THE RECORDS:
****

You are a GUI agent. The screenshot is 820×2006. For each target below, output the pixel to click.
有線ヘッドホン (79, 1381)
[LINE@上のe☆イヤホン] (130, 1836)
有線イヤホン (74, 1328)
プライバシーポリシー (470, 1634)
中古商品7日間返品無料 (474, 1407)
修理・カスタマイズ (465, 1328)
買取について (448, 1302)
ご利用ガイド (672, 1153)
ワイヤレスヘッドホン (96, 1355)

****

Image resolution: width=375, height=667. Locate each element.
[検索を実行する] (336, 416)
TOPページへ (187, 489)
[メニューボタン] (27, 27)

****

ASSIGNMENT: Would you return all lines from the preceding listing that contain the word "each"?

ANSWER BELOW:
You are a GUI agent. The screenshot is 820×2006. For each target below, output the pixel to click.
Image resolution: width=375, height=667. Locate each element.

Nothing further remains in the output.